「皆さんこんにちは、今日はこの商品を紹介します」。ズオン・ティ・タムさん(女性・29歳)は、ライブストリーミングで動画を配信しながら、商品の箱を胸の前でつかみ、手足がある人と同じように商品を販売する。
(C) vnexpress |
(C) vnexpress |
(C) vnexpress |
2018年11月17日、東南部地方ビンフオック省チョンタイン郡(huyen Chon Thanh)に暮らすタムさんと夫のチャン・バン・タイさんの間に息子が生まれた。
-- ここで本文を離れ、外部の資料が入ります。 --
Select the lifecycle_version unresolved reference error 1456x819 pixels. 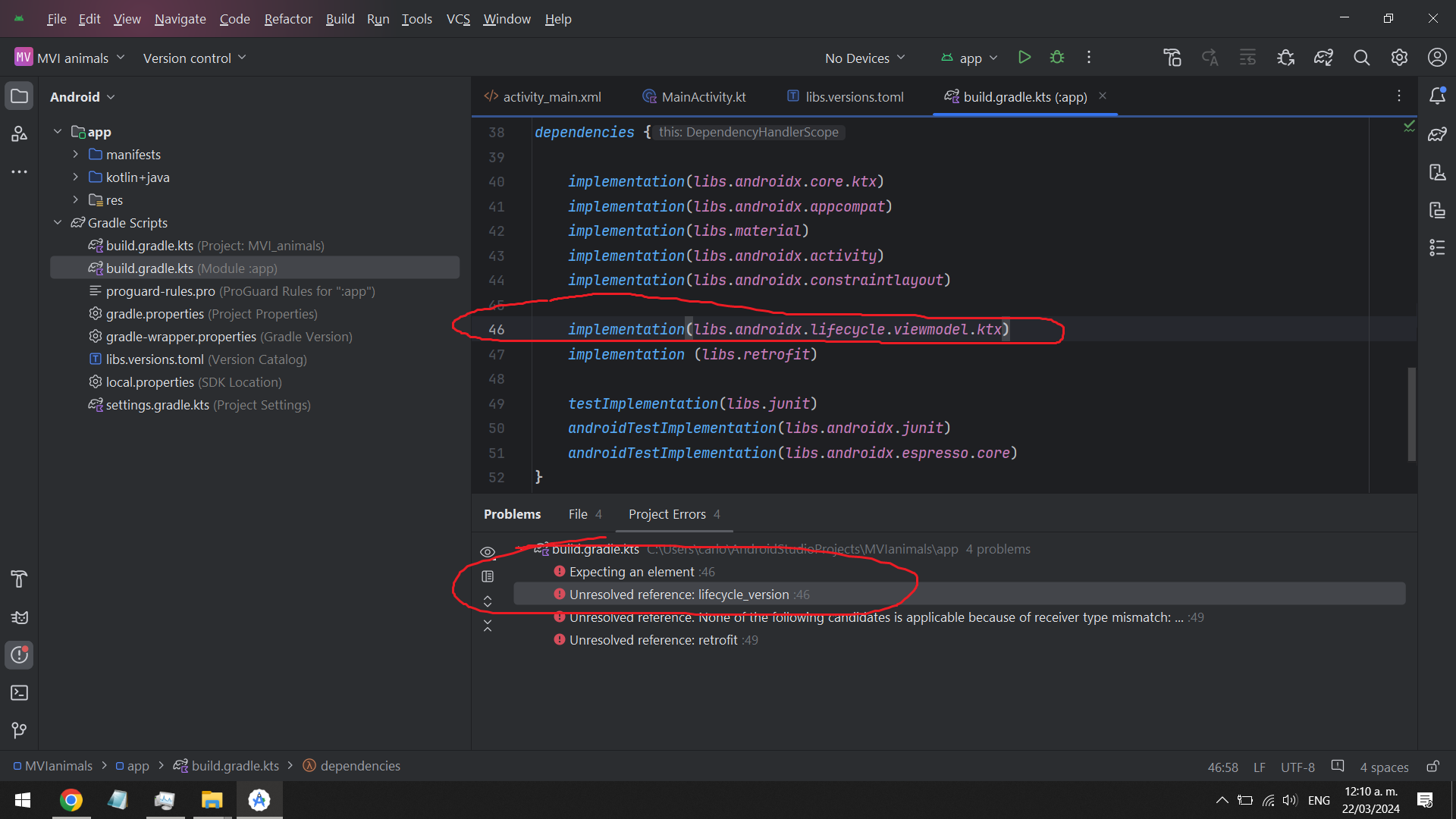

27歳のタムさんにとって、5年間待ちわびた子供は「甘い果実」そのものだった。夫婦は携帯電話用アクセサリー販売店を営み、さらにかわいい息子も生まれ、順風満帆だった。
しかし、同じ年の12月初旬のある晩、タムさんは突然まったく力が入らなくなり、意識を失った。家族がすぐにタムさんを近所の国際病院に連れて行ったが、タムさんは「予測不可能な危険がある」として、7時間後にホーチミン市のチョーライ病院に移された。
医師の診断では、胸部膿瘍により敗血症性ショックを起こしたということだった。数日後、タムさんは腸管感染症や腎不全に苦しみ、人工呼吸器をつけて透析を受けなければならなかった。手足はあざができたようになり、壊疽を起こしていた。
産婦が乳房膿瘍で痛みを起こすことはあるが、タムさんほど重症化することはない。「お医者さんいわく、妊娠中から身体に菌が潜んでいたようです」とタムさんは語る。
チョーライ病院の医師は、タムさんが入院したときから「運が良ければ命を救うことはできますが、手足は救えません」と言っていた。以来、夫のタイさんは、妻がもう元のようには元気にならないという状況を想像していた。
「いくらでも払いますから、妻に最良の薬を使ってください」と、医師が治療スケジュールを提示するたびにタイさんは訴えた。タイさんはまた、少しでも手足を残せればという望みをかけて、高気圧酸素治療を受けさせるために妻を別の病院にも連れて行った。
入院から15日目。これ以上、タムさんの回復を待つことはできなかった。手足の指は紫色に変わり、手のひらも足先も乾燥しきっていた。紫色の斑点は肘や膝まで広がり、医師らはこれ以上の壊死を防ぐために四肢を切断しなければならないと言った。